Work request -> Output nothing but the lines from the first line of the entries to the line with "Task: Click the search", inclusive, exactly as they read.

[Collected data entries]

+++

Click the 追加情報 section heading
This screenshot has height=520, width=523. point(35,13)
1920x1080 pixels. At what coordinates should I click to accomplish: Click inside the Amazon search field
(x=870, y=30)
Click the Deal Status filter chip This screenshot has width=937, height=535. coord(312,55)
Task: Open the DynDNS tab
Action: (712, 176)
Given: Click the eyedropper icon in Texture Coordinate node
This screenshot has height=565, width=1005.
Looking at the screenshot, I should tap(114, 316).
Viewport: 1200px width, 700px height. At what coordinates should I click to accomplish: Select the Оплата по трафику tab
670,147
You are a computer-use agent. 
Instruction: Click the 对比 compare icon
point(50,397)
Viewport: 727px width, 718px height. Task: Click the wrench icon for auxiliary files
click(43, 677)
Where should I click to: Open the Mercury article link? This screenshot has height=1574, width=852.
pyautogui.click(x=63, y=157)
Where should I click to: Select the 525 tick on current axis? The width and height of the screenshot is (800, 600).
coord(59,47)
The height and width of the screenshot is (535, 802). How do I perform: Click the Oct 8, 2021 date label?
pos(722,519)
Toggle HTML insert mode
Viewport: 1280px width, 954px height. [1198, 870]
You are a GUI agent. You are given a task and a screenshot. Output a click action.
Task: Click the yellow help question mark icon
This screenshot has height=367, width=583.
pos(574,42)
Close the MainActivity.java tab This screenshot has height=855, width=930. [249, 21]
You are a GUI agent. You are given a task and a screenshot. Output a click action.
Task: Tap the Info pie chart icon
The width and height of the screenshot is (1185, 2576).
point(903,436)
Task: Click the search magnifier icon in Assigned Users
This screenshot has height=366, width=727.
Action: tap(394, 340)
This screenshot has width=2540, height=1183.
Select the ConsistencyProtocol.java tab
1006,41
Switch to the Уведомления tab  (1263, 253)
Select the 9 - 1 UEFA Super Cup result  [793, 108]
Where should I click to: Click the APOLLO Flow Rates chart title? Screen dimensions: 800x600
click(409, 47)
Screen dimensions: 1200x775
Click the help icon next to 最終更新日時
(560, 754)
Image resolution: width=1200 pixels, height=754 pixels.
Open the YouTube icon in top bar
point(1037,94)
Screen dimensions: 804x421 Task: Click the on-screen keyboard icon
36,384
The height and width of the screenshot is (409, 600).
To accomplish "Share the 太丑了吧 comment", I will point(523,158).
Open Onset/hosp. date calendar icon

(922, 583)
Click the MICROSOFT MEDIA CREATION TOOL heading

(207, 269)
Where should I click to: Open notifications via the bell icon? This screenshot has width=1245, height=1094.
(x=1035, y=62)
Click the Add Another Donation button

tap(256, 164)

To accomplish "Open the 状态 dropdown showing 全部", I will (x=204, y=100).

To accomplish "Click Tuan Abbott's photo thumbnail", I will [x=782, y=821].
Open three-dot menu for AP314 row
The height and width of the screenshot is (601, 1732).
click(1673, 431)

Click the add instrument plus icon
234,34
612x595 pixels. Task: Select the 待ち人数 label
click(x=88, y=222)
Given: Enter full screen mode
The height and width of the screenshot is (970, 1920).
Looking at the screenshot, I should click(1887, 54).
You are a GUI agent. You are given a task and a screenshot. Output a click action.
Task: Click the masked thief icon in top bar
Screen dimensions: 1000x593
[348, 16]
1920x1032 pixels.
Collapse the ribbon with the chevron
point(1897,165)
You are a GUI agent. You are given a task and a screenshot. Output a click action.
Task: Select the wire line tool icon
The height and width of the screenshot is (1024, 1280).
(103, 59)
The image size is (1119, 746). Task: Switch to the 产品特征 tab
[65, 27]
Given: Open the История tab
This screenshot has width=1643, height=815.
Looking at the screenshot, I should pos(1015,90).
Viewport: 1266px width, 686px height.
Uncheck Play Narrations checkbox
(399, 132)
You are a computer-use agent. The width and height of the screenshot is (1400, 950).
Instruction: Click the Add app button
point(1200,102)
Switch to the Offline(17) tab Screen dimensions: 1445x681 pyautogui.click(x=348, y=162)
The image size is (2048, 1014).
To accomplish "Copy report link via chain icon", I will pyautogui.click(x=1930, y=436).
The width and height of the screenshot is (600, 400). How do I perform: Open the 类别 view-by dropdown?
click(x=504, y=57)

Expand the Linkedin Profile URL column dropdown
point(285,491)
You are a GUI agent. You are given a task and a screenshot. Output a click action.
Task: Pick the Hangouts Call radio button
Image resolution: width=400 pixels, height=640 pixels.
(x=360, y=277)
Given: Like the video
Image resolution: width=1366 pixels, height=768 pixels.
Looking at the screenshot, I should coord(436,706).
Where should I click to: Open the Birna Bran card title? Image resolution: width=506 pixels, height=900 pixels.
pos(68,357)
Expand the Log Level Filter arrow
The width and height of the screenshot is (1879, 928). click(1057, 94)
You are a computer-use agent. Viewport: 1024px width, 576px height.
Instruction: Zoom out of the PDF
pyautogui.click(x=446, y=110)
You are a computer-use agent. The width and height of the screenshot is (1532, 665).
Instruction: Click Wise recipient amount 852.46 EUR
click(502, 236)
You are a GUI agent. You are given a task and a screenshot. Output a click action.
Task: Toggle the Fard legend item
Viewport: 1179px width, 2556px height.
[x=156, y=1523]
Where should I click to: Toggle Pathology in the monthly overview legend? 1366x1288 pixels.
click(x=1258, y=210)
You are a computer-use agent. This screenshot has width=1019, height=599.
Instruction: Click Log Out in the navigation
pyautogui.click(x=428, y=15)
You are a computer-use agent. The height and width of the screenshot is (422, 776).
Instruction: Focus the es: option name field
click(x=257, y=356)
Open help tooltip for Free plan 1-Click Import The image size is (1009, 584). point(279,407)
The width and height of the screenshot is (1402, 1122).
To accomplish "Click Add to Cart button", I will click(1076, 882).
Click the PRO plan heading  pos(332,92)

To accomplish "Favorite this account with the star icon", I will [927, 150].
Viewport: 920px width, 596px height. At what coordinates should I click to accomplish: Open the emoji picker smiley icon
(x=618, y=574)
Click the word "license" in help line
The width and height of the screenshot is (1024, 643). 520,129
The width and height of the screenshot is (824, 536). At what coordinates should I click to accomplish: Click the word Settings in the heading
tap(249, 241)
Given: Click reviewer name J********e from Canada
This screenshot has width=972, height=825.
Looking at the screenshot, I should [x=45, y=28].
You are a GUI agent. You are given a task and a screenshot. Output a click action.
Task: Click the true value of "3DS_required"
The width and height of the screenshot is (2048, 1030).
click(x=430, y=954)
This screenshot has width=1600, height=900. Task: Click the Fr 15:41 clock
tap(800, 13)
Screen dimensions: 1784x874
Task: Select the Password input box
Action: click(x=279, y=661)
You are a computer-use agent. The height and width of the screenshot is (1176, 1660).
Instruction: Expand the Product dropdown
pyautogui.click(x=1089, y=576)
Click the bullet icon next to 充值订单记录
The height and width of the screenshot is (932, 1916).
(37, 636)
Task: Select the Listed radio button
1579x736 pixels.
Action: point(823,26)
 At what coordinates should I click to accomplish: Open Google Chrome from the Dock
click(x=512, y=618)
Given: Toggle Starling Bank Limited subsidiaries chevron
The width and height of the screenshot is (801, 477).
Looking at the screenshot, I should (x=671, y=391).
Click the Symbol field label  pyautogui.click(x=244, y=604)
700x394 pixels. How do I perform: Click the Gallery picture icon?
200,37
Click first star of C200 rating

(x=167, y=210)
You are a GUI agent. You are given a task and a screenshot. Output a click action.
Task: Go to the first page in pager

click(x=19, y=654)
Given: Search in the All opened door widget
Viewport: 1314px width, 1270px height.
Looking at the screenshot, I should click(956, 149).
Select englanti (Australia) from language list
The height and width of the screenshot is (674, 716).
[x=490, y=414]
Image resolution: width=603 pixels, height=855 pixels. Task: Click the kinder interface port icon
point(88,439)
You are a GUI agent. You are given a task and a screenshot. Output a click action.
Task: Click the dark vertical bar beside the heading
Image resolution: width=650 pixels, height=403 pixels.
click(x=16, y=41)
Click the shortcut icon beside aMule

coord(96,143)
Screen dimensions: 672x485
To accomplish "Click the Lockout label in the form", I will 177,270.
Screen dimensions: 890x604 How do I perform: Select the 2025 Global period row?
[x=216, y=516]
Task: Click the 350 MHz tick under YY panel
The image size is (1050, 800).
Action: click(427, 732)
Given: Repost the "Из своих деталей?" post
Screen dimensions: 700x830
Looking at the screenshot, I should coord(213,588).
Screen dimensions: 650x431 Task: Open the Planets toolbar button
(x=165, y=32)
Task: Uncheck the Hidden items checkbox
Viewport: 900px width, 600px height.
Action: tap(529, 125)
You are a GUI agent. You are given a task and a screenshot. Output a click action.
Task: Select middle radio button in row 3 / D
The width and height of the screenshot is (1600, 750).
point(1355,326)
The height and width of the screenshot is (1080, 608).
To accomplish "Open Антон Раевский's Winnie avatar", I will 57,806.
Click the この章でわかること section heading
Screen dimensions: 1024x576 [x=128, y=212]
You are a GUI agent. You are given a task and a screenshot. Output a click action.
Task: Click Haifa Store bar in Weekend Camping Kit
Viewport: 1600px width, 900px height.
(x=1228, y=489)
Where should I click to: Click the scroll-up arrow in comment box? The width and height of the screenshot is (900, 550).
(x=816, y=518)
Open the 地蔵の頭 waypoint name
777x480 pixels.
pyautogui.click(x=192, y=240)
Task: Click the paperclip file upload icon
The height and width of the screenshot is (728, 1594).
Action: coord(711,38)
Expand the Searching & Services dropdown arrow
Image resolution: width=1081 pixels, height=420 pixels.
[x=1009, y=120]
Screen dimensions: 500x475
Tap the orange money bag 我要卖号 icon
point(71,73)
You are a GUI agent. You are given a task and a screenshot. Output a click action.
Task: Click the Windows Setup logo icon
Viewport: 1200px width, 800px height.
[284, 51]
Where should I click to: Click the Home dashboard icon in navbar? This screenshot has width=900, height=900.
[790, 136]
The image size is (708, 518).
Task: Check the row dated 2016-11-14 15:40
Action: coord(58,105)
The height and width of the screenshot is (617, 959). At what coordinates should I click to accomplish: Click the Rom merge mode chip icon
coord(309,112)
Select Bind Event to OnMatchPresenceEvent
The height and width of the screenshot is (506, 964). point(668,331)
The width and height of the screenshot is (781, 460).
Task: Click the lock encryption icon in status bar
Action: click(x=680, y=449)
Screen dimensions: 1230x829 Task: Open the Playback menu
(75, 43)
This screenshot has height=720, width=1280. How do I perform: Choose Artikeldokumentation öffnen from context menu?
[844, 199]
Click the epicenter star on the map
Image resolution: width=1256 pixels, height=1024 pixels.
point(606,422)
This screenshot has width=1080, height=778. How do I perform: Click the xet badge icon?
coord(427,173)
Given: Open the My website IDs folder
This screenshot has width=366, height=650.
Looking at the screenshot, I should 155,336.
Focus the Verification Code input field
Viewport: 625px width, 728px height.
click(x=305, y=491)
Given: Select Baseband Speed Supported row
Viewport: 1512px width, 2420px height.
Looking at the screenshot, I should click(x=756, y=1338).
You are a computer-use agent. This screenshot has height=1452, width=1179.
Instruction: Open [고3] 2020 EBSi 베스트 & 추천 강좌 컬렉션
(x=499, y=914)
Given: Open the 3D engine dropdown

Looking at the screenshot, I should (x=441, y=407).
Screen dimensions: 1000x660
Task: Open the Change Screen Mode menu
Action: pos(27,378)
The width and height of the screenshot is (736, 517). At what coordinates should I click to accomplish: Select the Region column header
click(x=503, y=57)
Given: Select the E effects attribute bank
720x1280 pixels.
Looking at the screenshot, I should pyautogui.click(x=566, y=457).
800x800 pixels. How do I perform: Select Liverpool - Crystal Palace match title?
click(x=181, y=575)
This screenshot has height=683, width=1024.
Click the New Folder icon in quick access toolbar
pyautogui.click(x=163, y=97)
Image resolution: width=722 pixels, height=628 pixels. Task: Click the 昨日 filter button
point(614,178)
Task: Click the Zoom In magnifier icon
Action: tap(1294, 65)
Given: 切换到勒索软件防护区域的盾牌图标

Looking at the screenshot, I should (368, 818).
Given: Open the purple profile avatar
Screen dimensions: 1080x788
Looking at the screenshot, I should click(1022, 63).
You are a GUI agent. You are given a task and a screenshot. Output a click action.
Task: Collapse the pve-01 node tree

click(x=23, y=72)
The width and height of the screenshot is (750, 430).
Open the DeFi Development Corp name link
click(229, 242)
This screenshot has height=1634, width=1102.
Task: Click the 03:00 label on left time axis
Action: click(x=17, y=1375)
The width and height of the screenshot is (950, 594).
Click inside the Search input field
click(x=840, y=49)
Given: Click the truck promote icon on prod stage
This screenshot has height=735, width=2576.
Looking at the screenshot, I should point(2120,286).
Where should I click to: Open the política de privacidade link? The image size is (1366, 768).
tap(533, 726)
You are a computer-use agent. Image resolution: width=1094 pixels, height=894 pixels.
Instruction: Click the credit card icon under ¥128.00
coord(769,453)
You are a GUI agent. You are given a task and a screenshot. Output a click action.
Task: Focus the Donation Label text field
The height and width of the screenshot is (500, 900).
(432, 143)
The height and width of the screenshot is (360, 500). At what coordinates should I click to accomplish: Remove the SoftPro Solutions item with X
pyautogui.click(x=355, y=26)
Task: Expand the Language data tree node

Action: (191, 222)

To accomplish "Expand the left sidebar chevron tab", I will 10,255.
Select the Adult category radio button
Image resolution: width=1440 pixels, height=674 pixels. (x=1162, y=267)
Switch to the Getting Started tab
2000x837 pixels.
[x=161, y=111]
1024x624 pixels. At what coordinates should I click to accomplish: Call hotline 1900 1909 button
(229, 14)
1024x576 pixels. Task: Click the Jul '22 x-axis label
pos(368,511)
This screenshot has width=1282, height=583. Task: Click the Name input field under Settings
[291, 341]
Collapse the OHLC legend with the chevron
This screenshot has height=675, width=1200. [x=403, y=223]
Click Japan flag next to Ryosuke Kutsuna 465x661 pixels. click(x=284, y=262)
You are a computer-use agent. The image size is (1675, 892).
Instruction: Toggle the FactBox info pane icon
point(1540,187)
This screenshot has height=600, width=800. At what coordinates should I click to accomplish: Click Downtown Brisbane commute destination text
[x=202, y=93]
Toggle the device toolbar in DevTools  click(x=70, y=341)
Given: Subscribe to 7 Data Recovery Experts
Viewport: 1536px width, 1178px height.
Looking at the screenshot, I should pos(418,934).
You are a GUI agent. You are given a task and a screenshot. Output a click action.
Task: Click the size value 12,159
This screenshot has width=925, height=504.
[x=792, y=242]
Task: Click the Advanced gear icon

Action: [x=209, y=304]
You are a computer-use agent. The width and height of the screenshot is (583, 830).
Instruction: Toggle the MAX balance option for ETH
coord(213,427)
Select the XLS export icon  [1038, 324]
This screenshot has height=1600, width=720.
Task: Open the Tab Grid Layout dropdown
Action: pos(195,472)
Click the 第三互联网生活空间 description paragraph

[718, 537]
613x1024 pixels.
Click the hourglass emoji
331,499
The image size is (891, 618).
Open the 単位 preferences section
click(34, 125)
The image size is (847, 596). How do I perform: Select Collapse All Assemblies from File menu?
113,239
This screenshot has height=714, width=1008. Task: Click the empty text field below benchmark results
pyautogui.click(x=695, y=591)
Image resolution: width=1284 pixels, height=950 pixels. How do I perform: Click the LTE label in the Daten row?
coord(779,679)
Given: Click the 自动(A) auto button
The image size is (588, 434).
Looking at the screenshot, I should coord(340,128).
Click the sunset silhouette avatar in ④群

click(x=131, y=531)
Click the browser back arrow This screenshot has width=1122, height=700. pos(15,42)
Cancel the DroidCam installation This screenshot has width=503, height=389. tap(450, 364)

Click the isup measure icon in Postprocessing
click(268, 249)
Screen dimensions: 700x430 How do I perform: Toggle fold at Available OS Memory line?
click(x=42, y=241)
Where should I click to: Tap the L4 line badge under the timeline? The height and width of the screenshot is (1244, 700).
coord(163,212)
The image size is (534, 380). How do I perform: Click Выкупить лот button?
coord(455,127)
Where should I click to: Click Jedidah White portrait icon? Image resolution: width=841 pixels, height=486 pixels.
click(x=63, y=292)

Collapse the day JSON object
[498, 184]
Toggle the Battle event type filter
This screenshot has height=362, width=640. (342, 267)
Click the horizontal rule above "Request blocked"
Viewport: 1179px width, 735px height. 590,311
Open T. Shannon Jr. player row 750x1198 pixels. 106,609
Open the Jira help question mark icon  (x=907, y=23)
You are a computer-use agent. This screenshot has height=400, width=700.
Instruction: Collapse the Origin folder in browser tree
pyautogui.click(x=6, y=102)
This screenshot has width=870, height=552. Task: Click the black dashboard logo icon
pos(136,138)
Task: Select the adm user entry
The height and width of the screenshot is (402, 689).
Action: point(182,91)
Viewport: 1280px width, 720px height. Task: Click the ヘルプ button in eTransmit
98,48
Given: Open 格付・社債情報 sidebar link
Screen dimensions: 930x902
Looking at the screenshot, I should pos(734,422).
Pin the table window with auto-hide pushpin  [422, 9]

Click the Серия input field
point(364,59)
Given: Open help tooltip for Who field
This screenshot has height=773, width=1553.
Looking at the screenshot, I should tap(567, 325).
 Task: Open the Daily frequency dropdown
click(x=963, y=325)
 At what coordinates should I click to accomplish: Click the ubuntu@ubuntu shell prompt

+++

Solved exercise ->
Click the 追加情報 section heading
This screenshot has height=520, width=523. point(35,13)
1920x1080 pixels. At what coordinates should I click to accomplish: Click inside the Amazon search field
(x=870, y=30)
Click the Deal Status filter chip This screenshot has width=937, height=535. coord(312,55)
Task: Open the DynDNS tab
Action: (712, 176)
Given: Click the eyedropper icon in Texture Coordinate node
This screenshot has height=565, width=1005.
Looking at the screenshot, I should tap(114, 316).
Viewport: 1200px width, 700px height. At what coordinates should I click to accomplish: Select the Оплата по трафику tab
670,147
You are a computer-use agent. 
Instruction: Click the 对比 compare icon
point(50,397)
Viewport: 727px width, 718px height. Task: Click the wrench icon for auxiliary files
click(43, 677)
Where should I click to: Open the Mercury article link? This screenshot has height=1574, width=852.
pyautogui.click(x=63, y=157)
Where should I click to: Select the 525 tick on current axis? The width and height of the screenshot is (800, 600).
coord(59,47)
The height and width of the screenshot is (535, 802). How do I perform: Click the Oct 8, 2021 date label?
pos(722,519)
Toggle HTML insert mode
Viewport: 1280px width, 954px height. [1198, 870]
You are a GUI agent. You are given a task and a screenshot. Output a click action.
Task: Click the yellow help question mark icon
This screenshot has height=367, width=583.
pos(574,42)
Close the MainActivity.java tab This screenshot has height=855, width=930. [249, 21]
You are a GUI agent. You are given a task and a screenshot. Output a click action.
Task: Tap the Info pie chart icon
The width and height of the screenshot is (1185, 2576).
point(903,436)
Task: Click the search magnifier icon in Assigned Users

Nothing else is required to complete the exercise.